Unequal Time Stamps

Quick note on adding a “time” column when participants differ in the number of responses they offer. Let’s say my data are as follows:

library(tidyverse)
library(kableExtra)

df <- data.frame(
  'id' = c(1, 1, 2, 2, 2, 3, 4, 4),
  'score' = c(6, 5, 3, 4, 2, 8, 7, 7)
)

head(df, 8) %>% 
  kable() %>% 
  kable_styling()
id score
1 6
1 5
2 3
2 4
2 2
3 8
4 7
4 7

where person 1 responded twice, person 2 three times, person 3 once, and person 4 twice. I want to add another column indicating that idea.

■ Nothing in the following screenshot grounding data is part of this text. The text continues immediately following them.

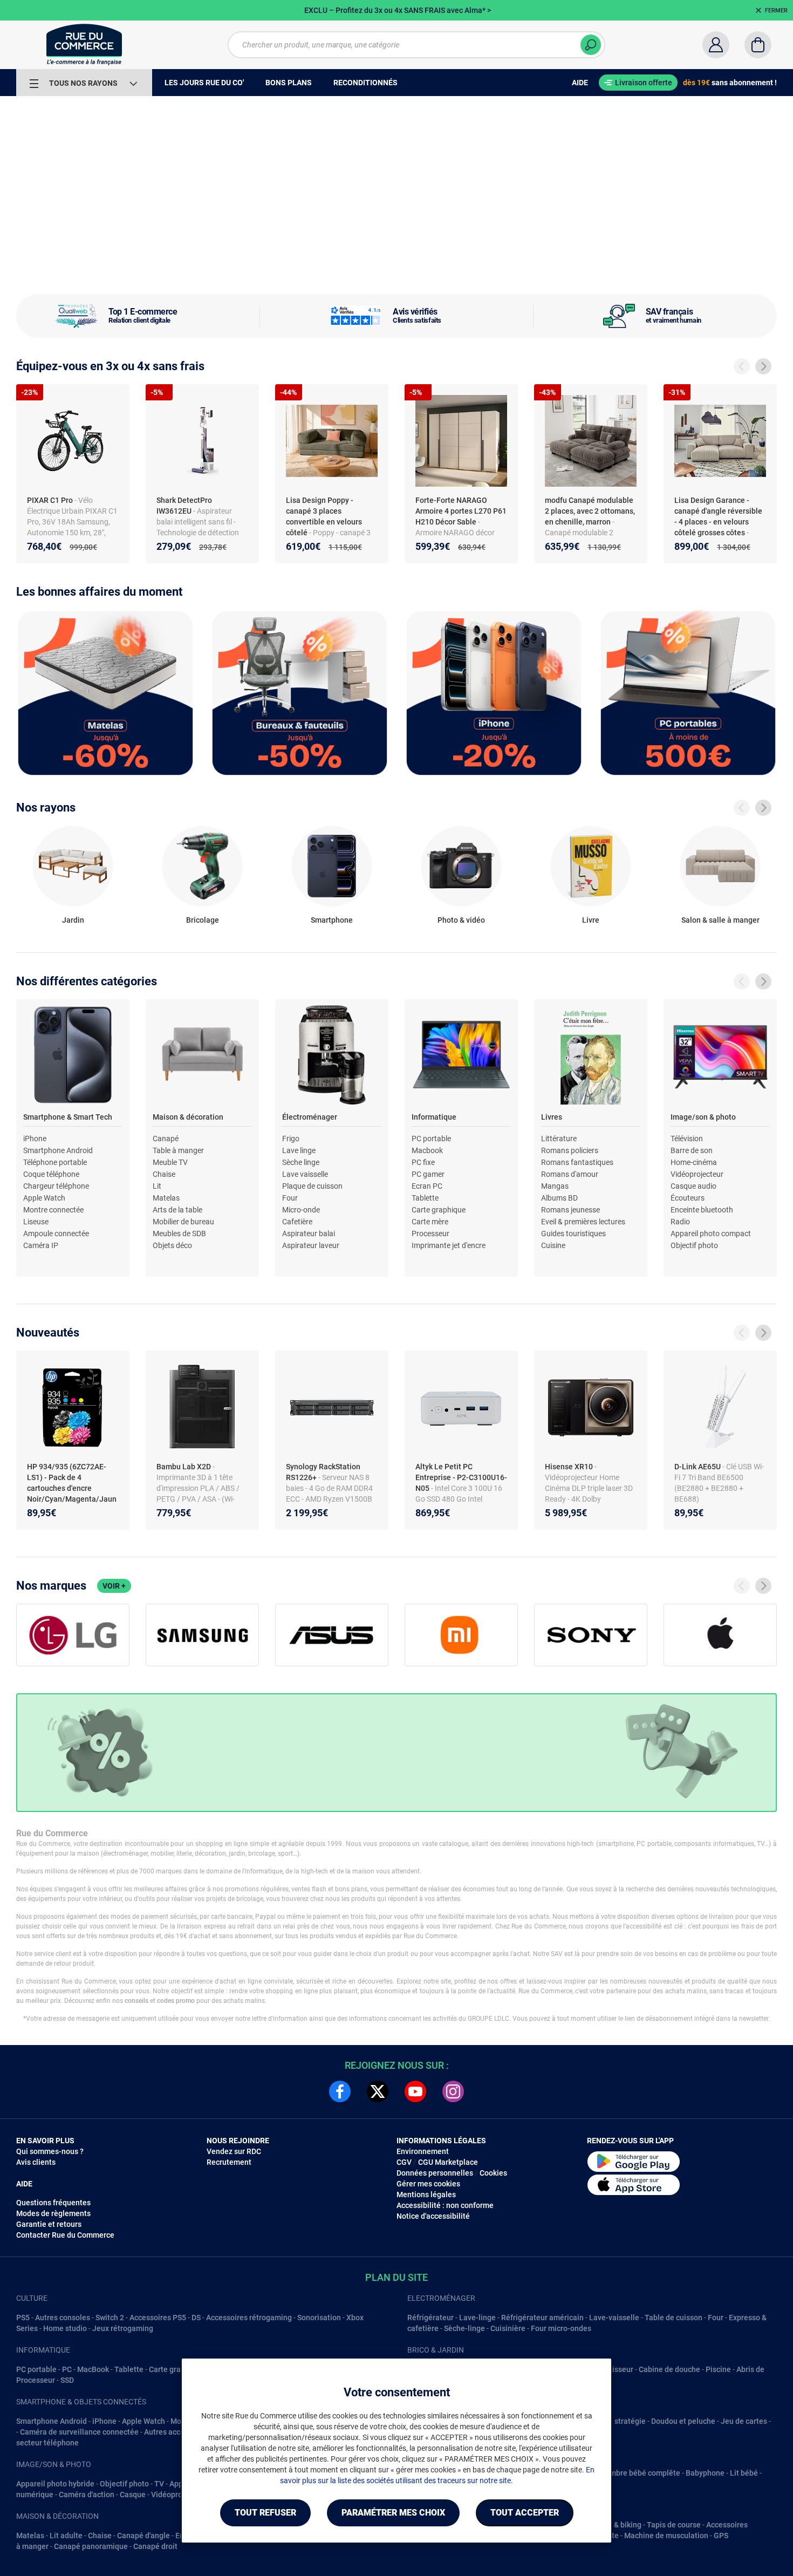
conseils (136, 2001)
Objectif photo (694, 1245)
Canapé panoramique (91, 2546)
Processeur (430, 1233)
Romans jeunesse (570, 1209)
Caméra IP (40, 1245)
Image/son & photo (703, 1117)
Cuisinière (507, 2328)
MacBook (93, 2369)
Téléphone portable (55, 1162)
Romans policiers (569, 1150)
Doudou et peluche (683, 2421)
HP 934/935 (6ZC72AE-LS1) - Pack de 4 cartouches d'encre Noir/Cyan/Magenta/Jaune (72, 1488)
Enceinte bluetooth (702, 1209)
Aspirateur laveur (310, 1245)
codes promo (176, 2001)
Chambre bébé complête (638, 2473)
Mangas (555, 1186)
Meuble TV (170, 1162)
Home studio (65, 2328)
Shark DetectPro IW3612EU (184, 505)
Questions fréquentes (53, 2202)
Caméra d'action (86, 2494)
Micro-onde (301, 1209)
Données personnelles (434, 2173)
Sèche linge (300, 1162)
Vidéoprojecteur (697, 1174)
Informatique (434, 1117)
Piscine (718, 2369)
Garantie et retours (48, 2224)
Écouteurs (688, 1198)
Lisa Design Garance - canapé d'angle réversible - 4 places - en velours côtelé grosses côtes (718, 516)
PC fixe (423, 1162)
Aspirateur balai (308, 1233)
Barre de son (692, 1150)
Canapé (166, 1138)
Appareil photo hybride (55, 2483)
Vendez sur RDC (234, 2151)
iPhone (34, 1138)
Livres (551, 1117)
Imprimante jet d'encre (449, 1245)
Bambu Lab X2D (184, 1466)
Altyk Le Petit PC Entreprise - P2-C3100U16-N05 (461, 1477)
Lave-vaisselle (614, 2317)
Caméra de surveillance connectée (79, 2432)
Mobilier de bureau (183, 1221)
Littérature (559, 1138)
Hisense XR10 (569, 1466)
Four (290, 1198)
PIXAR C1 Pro (50, 500)
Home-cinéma (694, 1162)
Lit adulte (66, 2535)
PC (67, 2369)
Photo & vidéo (461, 920)
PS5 (23, 2317)
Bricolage (202, 920)
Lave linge (299, 1150)
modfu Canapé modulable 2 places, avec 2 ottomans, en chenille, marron (590, 511)
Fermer (776, 10)
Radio (680, 1221)
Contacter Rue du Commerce (65, 2235)
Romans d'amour (569, 1174)
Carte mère (430, 1221)
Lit (157, 1186)
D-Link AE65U (698, 1466)
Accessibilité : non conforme (445, 2205)
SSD (67, 2380)
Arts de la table (177, 1209)
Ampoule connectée (56, 1233)
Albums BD (559, 1198)
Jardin (73, 920)
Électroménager (309, 1117)
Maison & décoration (188, 1117)
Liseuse (36, 1221)
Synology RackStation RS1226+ (323, 1472)
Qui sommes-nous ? (50, 2151)
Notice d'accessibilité (433, 2216)
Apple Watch (44, 1198)
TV (159, 2483)
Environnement (422, 2151)
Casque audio (693, 1186)
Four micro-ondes (561, 2328)
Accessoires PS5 (157, 2317)
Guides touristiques (573, 1233)
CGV (404, 2162)
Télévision (687, 1138)
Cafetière (297, 1221)
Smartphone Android (58, 1150)
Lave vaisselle (305, 1174)
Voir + (114, 1586)
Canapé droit (155, 2546)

Identify the number of times each id appears in the dataframe.

table(df$id)

1 2 3 4 
2 3 1 2 

Save the values.

id_appear_times <- unname(table(df$id))

Create a sequence from 1 to i for each i in the vector.

timer <- c()
for(i in id_appear_times){
  
  new_time <- c(1:i)
  timer <- c(timer, new_time)

}

Add it to my data.

head(df, 8) %>% 
  mutate(time = timer) %>% 
  select(time, id, everything()) %>% 
  kable() %>% 
  kable_styling()
time id score
1 1 6
2 1 5
1 2 3
2 2 4
3 2 2
1 3 8
1 4 7
2 4 7

Miscellaneous Afterthought

While playing with the code above, I considered how to generate the id column with rep or seq. Here’s how:

rep_each <- function(x, times) {
  times <- rep(times, length.out = length(x))
  rep(x, times = times)
}

time_vec <- rep_each(c(1,2,3,4), times = id_appear_times)
time_vec
[1] 1 1 2 2 2 3 4 4

Bo\(^2\)m =)